The Council of Economic Advisers said yesterday that confidence in the Third World debtor nations has been shaken by a flight of capital seeking safer haven elsewhere, and implied that these nations would benefit more from applying growth-oriented, free-market principles than from new loan money.
However, the council acknowledged that additional commercial bank-lending will be needed "over the next few years" for countries following "appropriate policies."
There was a brief, and approving, mention of Treasury Secretary James A. Baker III's initiative on debt, which calls for more loans by the multilateral development banks and commercial banks over the next three years, pegged to changed policies by 15 major debtor countries.
But at another point in the CEA narrative, Chairman Beryl W. Sprinkel and member Thomas Gale Moore said that "in the final analysis, successful growth and development [among the debtor nations] do not depend only or primarily on government policies. They depend on the effort, investment, ingenuity, and entrepreneurship of the citizens of a country."
On other international financial issues, the report:
*Reiterated Sprinkel's long-held view that intervention in foreign exchange markets "is not an appropriate long-range strategy to resolve external balances," noting that this was recognized by the Group of Five industrial nations when it agreed in September to intervene to lower the dollar.
*Predicted a continued net inflow of foreign capital into the United States, because savings would continue to outpace investment in Japan and Europe, while falling below investment needs here.
*Rejected the notion that the United States is slipping into a debtor status comparable to that of less-developed countries (LDCs)such as Brazil and Mexico, stating that "there is little similarity between the positions of LDC debtors and that of the United States."
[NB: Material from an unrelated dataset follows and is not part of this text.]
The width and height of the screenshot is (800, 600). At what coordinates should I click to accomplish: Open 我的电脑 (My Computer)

The CEA's discussion of Third World debt noted that not only foreign investors, but citizens of some of the middle-income debtor countries had become dubious about the ability of the countries to pay the interest on huge loans by commercial banks. Where possible, they have been shipping money out of their countries.
"If domestic residents cannot be persuaded to keep their capital at home and return some that they have moved abroad, there is little hope that foreign investors can be induced to fill the gap for very long," the CEA said in its annual report to Congress.
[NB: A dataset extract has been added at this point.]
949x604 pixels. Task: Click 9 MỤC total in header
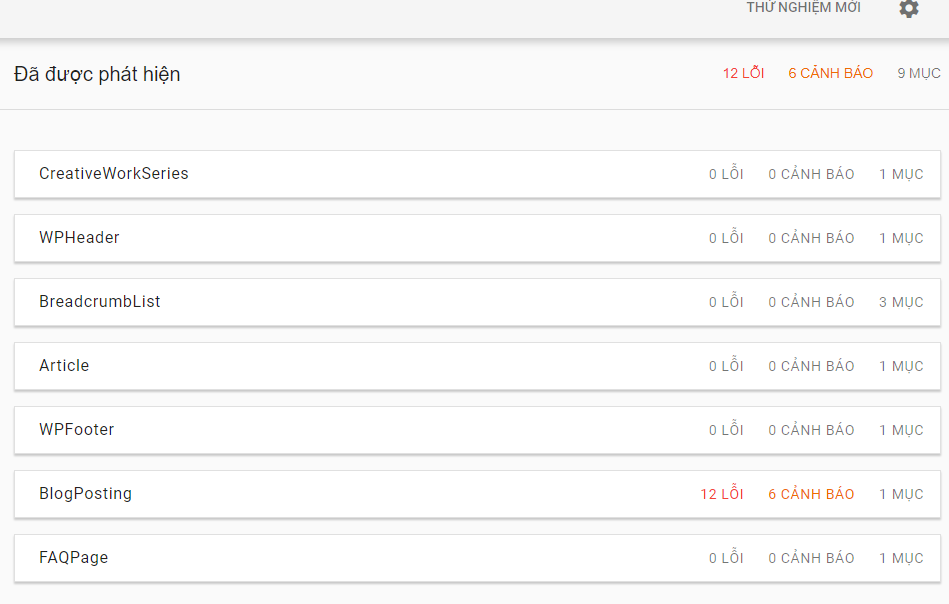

The CEA report said that "the key requirement" for solving the debt crisis is the adoption of economic policies that support growth and adjustment, and that assure foreign and domestic investors of a fair return on their capital.
They defended the International Monetary Fund against frequently made charges that the lending institution's requirements for belt-tightening as a condition for loans had pushed some of the debtor nations into recession. The report said that the situation might have proved even "more painful" without the IMF's assistance.
"It is certainly true that several countries that adopted economic policies recommended by the IMF suffered severe recessions in the 1980s," the report said. "It is far less clear that these policies were primarily responsible for the severity of these recessions or that, under the circumstances, there was any real alternative to adopting some of these policies."
The report cited a generally favorable economic performance in the Third World between 1955 and 1984, despite a doubling of population, which it said showed that fears that population growth would be accompanied by an increase in "human misery" were unfounded. Instead, the report said there had been rising living standards, longer life expectancy, and social progress in this period.